I used the phrasing here to simplify the explanation, omitting "... for specific applications in specific conditions".
The paper mentions potential "mixed" models that may use both FFA and backprop, and those would also resolve this market as "yes", while not replacing backprop completely.
@l8doku what are the nature of these mixed models? And how much heavy lifting is backprop doing in them?
Can someone help me out with the paper: why would an early layer learn to recognize features that are useful for high-level features in a later layer?
If my confusion is correct then FF alone can't scale beyond simple problems (such as MNIST).
I also have no clue what's going on with figure 3 / the time-extended backwards RNN thing
@citrinitas I am not sure it does. It is not clear to me that this mechanism converges anywhere, let alone converges to something we care about.
@citrinitas Figure 3 and the RNN thing solve exactly the problem you describe. An early layer gets both the earlier (lower-level) layer's and the later (higher-level) layer's activations as input in the RNN version. This means earlier layers can learn from activations of higher layers. Solving this at the same time for all layers is too hard (or impossible?), so each layer treats all weights/activations as frozen except the ones directly above and below it.
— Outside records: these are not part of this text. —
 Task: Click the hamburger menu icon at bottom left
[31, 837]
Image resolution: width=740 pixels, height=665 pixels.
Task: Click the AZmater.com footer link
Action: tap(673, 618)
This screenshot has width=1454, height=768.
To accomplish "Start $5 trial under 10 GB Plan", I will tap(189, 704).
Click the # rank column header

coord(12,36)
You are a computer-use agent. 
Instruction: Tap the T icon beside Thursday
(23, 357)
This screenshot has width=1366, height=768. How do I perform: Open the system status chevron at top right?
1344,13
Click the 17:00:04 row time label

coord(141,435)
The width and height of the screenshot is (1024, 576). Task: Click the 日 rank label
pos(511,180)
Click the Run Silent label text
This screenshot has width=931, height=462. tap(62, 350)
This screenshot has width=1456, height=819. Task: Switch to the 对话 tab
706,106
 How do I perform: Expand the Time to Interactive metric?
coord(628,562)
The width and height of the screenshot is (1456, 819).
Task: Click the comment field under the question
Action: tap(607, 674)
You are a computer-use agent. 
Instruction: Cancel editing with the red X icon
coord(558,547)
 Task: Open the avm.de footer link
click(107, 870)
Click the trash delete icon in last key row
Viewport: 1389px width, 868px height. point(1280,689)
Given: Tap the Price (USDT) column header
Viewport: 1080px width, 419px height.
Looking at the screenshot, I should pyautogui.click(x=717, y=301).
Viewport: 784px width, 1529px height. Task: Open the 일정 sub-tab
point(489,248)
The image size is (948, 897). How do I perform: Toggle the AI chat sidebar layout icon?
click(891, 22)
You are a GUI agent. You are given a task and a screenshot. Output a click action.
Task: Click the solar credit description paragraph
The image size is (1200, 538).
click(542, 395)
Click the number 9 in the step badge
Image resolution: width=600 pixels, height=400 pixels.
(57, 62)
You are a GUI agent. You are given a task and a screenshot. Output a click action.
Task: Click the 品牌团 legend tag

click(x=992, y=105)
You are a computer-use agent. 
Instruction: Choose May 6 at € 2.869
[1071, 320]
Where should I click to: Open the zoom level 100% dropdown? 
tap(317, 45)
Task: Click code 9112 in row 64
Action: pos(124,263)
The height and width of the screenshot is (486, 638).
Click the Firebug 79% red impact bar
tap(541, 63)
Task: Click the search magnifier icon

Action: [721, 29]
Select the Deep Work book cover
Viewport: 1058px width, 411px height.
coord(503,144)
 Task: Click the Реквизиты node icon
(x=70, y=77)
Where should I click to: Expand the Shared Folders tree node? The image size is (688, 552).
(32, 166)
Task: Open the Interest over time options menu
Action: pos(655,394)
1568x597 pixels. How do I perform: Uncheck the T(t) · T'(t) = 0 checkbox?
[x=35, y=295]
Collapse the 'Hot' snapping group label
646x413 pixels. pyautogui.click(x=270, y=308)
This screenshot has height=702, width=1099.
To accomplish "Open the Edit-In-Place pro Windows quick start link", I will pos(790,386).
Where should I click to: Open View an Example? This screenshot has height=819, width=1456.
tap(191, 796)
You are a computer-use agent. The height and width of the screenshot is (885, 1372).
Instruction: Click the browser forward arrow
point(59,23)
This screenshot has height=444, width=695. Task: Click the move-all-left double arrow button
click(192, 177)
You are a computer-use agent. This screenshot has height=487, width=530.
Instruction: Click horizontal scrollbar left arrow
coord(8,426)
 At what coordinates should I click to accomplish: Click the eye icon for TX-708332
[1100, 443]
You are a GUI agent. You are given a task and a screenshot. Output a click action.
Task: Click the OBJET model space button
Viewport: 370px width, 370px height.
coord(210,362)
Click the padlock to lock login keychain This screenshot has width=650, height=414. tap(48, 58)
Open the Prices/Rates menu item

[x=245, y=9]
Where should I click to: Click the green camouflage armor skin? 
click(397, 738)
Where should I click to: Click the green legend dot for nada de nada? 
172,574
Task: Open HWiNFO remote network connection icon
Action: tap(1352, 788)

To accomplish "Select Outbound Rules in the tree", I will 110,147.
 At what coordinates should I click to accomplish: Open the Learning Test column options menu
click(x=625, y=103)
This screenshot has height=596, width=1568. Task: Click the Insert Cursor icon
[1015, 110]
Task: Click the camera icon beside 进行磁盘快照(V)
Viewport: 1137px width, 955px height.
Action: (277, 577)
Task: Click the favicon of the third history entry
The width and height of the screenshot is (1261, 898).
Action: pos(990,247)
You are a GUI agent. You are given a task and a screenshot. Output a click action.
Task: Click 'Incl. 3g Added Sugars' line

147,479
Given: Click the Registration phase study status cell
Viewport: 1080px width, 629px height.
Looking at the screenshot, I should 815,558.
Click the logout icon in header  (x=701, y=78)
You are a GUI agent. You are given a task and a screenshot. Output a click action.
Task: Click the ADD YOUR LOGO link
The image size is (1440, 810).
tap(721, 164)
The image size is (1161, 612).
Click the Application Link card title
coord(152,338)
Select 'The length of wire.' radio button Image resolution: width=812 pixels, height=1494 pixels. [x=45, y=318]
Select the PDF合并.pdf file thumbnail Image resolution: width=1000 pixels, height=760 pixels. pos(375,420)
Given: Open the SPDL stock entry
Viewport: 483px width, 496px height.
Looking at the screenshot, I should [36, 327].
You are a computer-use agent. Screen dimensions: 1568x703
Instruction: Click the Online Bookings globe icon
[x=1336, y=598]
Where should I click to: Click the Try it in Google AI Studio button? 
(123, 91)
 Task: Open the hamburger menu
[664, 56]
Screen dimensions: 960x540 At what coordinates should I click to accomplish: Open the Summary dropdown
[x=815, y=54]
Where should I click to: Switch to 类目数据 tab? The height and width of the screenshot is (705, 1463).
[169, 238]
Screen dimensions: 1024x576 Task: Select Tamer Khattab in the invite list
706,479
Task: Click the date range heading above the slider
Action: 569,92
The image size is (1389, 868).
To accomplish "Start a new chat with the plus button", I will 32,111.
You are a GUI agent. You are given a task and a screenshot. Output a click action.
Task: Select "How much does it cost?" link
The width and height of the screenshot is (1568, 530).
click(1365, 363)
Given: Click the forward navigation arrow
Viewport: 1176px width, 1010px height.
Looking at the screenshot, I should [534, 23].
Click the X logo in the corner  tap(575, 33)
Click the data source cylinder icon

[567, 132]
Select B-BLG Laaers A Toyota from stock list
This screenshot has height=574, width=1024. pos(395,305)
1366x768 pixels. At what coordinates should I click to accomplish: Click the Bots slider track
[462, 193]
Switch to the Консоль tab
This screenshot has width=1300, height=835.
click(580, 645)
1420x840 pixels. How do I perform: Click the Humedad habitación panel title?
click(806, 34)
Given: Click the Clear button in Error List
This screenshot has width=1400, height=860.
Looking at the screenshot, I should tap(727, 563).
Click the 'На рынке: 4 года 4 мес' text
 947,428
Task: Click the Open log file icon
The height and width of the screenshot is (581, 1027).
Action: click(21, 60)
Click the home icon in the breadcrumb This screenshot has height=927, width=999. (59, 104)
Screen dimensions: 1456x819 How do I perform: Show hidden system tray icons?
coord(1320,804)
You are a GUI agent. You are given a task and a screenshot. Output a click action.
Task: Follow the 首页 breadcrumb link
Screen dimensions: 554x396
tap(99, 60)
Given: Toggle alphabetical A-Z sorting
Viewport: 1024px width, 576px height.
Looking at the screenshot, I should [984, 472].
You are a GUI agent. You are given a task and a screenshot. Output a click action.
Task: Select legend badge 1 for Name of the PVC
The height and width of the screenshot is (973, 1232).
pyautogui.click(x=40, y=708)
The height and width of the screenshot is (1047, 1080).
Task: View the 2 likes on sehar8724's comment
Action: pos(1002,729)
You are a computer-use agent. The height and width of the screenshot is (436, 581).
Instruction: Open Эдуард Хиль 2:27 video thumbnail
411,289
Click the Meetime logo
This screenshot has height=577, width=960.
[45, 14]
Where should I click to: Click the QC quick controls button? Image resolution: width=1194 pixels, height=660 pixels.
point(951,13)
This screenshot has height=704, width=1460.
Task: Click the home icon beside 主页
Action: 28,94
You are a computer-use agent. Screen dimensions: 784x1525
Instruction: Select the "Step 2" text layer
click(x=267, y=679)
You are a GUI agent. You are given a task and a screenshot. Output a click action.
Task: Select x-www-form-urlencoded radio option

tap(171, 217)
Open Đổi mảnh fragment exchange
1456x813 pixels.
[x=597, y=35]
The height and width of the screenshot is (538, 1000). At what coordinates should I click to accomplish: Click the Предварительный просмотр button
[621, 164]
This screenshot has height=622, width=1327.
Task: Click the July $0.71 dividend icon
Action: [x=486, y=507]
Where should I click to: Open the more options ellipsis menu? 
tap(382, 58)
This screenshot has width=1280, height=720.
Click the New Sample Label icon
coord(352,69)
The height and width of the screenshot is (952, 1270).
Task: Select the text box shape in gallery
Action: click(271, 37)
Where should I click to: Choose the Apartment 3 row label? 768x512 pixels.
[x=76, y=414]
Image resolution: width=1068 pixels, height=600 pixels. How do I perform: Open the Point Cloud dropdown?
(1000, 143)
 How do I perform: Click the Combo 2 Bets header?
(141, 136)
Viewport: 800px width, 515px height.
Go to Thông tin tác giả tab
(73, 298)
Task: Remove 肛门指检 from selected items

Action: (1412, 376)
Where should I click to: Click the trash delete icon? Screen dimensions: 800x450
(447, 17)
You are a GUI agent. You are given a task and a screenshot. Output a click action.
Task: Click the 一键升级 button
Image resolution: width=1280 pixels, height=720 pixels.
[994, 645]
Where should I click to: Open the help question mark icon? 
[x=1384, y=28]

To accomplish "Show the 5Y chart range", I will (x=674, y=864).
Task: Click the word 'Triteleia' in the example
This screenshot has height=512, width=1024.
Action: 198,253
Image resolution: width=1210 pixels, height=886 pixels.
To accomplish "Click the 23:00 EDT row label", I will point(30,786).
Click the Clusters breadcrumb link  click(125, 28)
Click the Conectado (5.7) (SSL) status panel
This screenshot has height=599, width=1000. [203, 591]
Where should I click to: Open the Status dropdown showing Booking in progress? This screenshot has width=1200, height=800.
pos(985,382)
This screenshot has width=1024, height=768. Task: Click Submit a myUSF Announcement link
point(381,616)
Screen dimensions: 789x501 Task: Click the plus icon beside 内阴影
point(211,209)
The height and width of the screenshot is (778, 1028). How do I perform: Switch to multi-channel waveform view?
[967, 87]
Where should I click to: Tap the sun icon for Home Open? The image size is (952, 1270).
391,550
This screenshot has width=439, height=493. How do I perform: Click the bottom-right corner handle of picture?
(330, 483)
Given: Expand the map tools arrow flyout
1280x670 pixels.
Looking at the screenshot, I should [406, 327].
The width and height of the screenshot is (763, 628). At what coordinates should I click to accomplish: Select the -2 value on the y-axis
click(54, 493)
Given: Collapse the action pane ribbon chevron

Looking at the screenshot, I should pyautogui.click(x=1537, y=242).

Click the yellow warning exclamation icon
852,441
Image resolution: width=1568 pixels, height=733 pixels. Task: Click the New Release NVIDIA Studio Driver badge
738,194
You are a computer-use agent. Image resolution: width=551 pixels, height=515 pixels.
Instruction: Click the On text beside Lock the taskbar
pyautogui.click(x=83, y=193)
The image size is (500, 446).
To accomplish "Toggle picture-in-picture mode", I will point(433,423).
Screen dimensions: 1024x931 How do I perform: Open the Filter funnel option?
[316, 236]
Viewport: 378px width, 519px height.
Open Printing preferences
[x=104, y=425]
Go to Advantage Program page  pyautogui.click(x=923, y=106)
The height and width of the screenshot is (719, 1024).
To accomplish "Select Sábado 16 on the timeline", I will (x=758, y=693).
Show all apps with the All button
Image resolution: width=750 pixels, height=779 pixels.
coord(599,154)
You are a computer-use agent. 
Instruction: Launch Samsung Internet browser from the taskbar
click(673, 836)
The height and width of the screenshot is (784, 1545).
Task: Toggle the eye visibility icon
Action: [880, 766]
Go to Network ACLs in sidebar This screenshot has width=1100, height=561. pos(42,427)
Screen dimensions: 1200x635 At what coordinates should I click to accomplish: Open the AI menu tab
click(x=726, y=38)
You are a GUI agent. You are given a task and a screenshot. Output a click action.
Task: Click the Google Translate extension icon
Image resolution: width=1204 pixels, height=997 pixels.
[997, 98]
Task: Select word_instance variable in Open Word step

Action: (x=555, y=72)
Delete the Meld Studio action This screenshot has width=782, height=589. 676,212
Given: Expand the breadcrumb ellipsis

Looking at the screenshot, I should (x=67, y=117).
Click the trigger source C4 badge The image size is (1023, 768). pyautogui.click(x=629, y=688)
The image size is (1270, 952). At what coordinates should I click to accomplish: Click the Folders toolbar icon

This way layers update iteratively, which can be represented in terms of previous and current time steps of an RNN (previous one is frozen, current one is being updated).
I'm trying to measure popularity of FFA with this market. Previous Hinton's ideas (CapsNets and GLOM) are interesting but aren't used in practice. CapsNets have trouble scaling, GLOM is more of a general concept, as far as I understand.
In contrast, FFA seems like it should be easier to scale. It can be one of the building blocks of a complex network that uses both FFA and previous algorithms. So I think it's more likely that FFA is used in practice compared to CapsNets and GLOM.